Sharing Costs without Roommate Drama

Shared Living 101
April 20, 2015

A roommate can provide a great way to save on living expenses. It can also produce a lifelong friend – or a sworn enemy. You can never be sure how any roommate arrangement will turn out, but with some planning, you can tip the scales toward the former and avoid the latter.

The necessary planning can be summarized in one phrase: lay out the rules before you start. This does not have to be a Sheldon Cooper roommate agreement (for you fans of The Big Bang Theory), but it should be reasonably comprehensive and consider the following issues.

  • Rent and Expenses – The easiest thing to do with rent is share it equally, but that may not be fair depending on the amount of floor space and other amenities involved. Perhaps the roommate who gets the bedroom with the attached bathroom pays more than the other one. Whatever rent rules you agree to, enforce them rigidly. Letting rent slide usually leads to collective unhappiness.
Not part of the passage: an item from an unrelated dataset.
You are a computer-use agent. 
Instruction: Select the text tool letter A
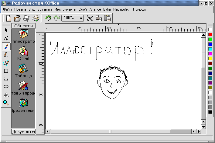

    Lay out the guidelines for other pooled and separated expenses. For example, you could put together a kitty of equal contributions for cleaning supplies and let everyone buy their own food items. For monthly-billed items such as utilities and cable TV, elect the most responsible of the group to keep the bill in his or her name.

    If you are renting out a room in a house you own, it is even more important to lay out the rules in detail since not all parties are equal in the relationship.
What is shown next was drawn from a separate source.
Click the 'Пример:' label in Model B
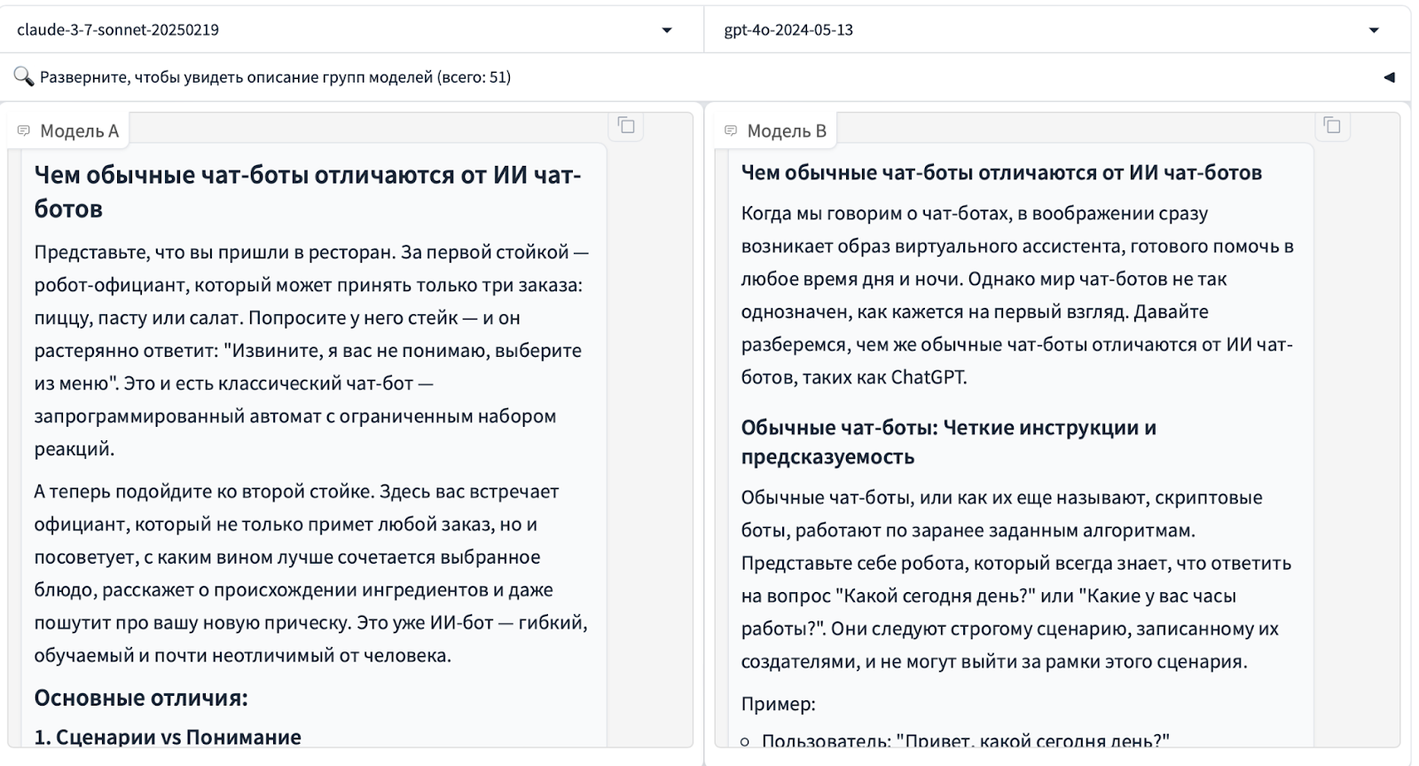The height and width of the screenshot is (766, 1419). click(x=778, y=704)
  • Privacy/Guests – Behold the naked roommate! Or worse, behold the naked roommate with his or her naked friends. Prevent this eye-scorching event by being upfront about privacy rules beforehand. Include your policy on overnight guests and boy/girlfriends, as well as designating off-times when you cannot handle extra people in the house.

    We suggest agreeing to periodic times when one or more roommates agree to be elsewhere to give another roommate the privacy he or she needs, whether or not nakedness is involved.

  • Cleaning – Letting the garbage pile up until one of you finally cracks is not a good idea. Who knows how long you could all hold out?

    Whether you go with a rotating schedule or divided weekly responsibilities, find an equitable way to divide the cleaning workload and set up a reasonable schedule that falls between OCD and slob on the cleanliness tolerance scale.

  • Animals – As a rule, animal people should not live with anti-animal people or those who have allergies, and within that subset, cat people should not live with dog people. You know who you are.

    In general, your pets rank higher in your hierarchy than they do with others – and that is perfectly fine, as long as roommates think alike in that regard. When shared pets are involved, be sure to divide the feeding, cleaning, and walking chores suitably.

  • Deal Breakers – Absolute deal breakers, such as an inability to tolerate a smoking roommate, must be brought out up front. There is no use deceiving your roommates and expecting things to change later.

Living together as a couple takes shared living to a whole new level. Part of what you are doing is figuring out if you love your roommate enough to put up with his or her odd traits for the rest of your life. For now, they are cute, but in twenty years, they will be merely annoying.

It is wise to define the rules as outlined above, and it may even be more important for couples, because it is doubly awkward to bring up these issues after the fact.

In the end, the important thing is to outline expectations to the extent possible, agree to them, and be considerate enough to live by them. If you cannot handle those simple steps, you probably are not ready to deal with a roommate. If your current roommate cannot handle these steps, then it is time to find a new one – whether the relationship is romantic or platonic.